Describe the bug
The memory of the worker process grows up and never shrinks, usually crashing with with "Out of memory" error. It seems to be due to connections left open by the Redis node.
This is another issue that I found in my load tests (https://community.n8n.io/t/stress-load-testing/4846).
I have a workflow with webhook that when I execute it, the worker processes memory grows over time. It never decreases significantly, even after an explicit call to the GC (start worker in node with --expose-gc, in a webhook run a function item that calls global.gc();)
Let me tell my references: my computer has 8GB of ram. I usually monitor it using the htop command, looking at the MEM% column, which is the amount of memory usage relative to the total.
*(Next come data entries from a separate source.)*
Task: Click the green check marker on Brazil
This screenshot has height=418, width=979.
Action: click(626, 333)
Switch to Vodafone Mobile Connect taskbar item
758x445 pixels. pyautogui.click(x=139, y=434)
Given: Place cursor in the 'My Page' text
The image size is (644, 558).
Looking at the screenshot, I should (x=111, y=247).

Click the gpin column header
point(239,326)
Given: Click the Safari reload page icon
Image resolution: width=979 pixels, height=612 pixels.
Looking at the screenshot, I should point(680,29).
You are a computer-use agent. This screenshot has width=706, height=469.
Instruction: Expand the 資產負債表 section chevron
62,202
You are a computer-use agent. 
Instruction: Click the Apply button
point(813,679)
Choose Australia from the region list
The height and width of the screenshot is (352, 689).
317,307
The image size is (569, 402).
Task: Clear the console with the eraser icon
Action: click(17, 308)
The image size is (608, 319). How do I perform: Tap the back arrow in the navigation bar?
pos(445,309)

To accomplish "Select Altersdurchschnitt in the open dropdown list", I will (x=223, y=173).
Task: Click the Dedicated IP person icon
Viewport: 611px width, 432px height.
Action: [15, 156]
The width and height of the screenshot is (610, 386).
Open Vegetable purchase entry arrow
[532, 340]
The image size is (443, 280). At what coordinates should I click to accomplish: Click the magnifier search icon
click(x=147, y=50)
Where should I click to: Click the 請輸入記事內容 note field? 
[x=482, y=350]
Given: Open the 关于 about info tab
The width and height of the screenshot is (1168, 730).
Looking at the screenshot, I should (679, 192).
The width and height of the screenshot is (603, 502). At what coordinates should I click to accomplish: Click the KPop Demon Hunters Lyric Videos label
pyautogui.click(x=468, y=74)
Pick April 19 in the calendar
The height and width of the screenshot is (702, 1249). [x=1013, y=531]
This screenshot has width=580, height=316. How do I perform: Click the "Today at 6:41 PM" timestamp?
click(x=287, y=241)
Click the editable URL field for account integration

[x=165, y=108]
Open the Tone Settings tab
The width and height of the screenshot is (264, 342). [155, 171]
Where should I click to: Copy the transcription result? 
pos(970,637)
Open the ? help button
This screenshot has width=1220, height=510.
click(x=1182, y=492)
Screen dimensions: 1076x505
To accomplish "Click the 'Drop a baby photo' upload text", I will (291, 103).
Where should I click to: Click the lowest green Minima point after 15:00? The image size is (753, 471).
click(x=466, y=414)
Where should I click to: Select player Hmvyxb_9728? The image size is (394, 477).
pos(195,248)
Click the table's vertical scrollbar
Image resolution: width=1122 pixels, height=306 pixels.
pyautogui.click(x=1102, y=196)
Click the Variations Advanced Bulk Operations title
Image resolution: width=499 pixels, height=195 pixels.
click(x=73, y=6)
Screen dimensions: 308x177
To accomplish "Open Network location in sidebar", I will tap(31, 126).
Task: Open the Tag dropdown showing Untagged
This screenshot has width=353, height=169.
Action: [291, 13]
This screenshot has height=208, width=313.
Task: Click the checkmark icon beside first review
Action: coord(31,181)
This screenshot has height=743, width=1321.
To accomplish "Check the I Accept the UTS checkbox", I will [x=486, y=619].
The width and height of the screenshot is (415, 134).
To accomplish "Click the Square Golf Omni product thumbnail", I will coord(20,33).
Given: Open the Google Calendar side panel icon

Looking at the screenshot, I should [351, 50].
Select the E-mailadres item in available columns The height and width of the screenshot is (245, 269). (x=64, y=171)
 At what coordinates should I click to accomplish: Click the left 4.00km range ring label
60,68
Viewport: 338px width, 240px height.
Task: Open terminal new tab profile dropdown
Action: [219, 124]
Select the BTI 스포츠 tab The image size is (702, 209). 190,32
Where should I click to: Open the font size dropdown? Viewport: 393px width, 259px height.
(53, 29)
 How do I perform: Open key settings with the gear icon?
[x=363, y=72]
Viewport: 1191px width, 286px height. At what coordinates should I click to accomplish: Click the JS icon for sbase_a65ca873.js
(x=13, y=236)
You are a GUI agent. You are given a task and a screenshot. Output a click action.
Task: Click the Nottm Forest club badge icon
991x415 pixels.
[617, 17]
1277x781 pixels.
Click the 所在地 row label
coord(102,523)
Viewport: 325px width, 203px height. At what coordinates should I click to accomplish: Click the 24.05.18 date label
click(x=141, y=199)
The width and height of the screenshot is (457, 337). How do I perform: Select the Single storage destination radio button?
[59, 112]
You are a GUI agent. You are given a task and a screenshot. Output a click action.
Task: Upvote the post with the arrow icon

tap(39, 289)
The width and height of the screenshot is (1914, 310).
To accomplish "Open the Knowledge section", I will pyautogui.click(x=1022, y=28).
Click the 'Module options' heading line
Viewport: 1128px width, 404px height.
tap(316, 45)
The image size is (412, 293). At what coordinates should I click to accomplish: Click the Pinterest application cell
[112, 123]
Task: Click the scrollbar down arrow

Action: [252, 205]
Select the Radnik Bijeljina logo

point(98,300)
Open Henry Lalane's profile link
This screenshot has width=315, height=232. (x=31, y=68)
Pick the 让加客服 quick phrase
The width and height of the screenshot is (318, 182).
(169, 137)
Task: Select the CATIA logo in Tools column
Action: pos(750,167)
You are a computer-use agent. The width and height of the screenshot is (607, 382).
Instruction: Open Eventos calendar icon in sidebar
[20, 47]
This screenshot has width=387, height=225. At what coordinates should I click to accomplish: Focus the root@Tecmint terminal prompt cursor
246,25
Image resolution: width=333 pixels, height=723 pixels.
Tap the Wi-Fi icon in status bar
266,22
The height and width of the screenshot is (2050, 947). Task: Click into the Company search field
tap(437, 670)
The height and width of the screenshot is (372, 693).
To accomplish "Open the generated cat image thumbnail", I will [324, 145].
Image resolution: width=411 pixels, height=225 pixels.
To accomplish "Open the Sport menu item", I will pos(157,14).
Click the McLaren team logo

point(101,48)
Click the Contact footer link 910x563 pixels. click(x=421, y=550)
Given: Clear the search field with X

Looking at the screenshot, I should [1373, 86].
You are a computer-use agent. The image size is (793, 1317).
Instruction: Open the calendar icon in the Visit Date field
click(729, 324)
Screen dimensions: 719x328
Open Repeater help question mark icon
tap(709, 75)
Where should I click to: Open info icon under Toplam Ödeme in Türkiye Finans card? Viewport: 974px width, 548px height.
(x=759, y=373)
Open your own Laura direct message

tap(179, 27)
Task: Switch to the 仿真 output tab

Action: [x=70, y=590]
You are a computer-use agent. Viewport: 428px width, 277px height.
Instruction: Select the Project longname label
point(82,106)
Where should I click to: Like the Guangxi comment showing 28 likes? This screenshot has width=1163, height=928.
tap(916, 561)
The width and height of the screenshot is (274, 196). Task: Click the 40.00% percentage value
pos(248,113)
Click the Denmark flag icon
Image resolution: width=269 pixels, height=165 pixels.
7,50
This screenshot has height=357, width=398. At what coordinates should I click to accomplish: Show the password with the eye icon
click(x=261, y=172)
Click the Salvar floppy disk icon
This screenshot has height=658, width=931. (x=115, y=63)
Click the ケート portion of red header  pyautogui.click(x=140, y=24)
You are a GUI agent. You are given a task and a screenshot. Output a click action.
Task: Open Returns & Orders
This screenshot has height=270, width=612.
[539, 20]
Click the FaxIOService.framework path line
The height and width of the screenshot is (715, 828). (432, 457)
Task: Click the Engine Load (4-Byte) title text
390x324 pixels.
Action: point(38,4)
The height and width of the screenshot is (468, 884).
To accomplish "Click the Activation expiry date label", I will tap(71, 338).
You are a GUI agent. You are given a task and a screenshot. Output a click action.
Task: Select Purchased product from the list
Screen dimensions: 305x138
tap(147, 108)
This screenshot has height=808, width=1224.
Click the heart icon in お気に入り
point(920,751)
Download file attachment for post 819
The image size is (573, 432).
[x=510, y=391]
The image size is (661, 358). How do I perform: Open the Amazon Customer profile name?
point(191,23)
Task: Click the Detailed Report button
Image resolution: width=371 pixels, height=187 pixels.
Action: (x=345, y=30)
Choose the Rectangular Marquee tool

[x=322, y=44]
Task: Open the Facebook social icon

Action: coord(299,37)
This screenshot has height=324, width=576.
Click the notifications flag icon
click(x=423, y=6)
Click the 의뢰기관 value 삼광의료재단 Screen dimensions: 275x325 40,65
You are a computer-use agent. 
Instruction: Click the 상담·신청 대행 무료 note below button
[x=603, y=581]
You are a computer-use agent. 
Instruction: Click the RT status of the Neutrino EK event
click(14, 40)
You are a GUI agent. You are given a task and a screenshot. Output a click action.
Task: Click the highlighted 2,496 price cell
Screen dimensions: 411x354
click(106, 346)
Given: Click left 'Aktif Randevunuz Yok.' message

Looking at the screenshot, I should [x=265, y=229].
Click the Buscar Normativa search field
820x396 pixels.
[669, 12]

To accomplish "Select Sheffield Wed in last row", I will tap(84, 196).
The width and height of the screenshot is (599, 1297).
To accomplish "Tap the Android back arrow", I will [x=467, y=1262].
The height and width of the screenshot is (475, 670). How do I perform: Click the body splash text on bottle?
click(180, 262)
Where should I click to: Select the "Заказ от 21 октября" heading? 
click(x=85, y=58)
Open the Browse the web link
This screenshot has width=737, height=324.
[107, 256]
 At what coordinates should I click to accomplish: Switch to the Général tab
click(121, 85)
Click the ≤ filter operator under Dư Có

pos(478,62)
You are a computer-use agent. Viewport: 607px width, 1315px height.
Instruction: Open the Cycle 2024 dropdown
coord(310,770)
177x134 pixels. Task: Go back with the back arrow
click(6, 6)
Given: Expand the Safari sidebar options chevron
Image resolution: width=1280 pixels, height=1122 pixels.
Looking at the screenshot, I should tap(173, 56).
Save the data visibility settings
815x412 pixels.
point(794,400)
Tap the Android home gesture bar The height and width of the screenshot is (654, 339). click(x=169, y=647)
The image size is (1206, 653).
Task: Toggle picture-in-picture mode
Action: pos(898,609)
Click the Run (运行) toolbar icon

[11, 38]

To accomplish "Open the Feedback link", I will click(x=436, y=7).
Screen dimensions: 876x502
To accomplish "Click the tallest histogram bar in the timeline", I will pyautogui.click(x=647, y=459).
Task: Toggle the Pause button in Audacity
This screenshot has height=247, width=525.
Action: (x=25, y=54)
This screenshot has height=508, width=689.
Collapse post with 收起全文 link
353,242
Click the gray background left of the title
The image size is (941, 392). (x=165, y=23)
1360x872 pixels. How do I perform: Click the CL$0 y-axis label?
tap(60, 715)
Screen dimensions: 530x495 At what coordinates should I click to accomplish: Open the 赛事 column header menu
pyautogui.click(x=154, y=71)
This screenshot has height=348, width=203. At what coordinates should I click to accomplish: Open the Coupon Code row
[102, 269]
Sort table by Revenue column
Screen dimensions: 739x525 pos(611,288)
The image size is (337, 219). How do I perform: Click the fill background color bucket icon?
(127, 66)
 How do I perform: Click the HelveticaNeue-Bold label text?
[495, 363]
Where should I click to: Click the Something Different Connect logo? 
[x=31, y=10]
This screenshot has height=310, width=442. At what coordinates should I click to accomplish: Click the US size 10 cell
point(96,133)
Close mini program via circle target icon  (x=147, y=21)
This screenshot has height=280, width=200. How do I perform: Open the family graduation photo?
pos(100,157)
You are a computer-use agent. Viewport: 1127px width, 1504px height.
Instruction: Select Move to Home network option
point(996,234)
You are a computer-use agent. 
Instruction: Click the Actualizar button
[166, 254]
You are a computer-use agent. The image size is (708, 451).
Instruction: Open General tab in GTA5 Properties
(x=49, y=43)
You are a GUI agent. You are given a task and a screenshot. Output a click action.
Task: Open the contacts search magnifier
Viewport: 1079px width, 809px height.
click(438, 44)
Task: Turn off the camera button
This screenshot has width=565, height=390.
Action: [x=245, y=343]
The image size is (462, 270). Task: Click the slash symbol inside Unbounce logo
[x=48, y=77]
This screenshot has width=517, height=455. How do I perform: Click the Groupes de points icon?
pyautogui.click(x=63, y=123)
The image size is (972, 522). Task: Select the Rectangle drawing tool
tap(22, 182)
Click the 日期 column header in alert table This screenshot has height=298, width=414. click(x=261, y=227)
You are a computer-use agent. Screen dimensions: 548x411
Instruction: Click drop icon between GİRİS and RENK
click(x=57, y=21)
When I start a worker process, it usually uses 2.5%. When in load execution webhook workflows (like 10 requests per second or more), it may increase the usage up to 5%, but never gets over this. It fluctuates, because of the allocations and the garbage collector(GC). After the requests stop coming, it comes back to the 2.5% baseline. When it has memory leaks, it just keeps increasing, and I usually stop with 18% - 20% of total memory usage to avoid crashing. Even after all requests stop, it keeps the usage this high, even after the forced garbage collection.
I tried to use traditional tools for figuring it out, but with no luck: trying to inspect the heap memory with inspector always crashes the node process of the worker (https://github.com/nodejs/node/issues/37878). I was able to get a heap dump when not using the queue process, just one process with EXECUTIONS_PROCESS=main, taking a dump using the heapdump library just after the process start and after a while of execution, but I couldn't understand or get any insight from that, except it was a lot of allocations in the system and closures category.
I took a different path and started to strip down the workflow that was able to reproduce it. First, I tested a lot of different simple workflows to check if any of the nodes Webhook, Set or Function Item could cause the issue. The following workflow, with a lot of sets and functions with sleep, kept running for hours and the memory usage was kept normal, so I concluded that they were safe.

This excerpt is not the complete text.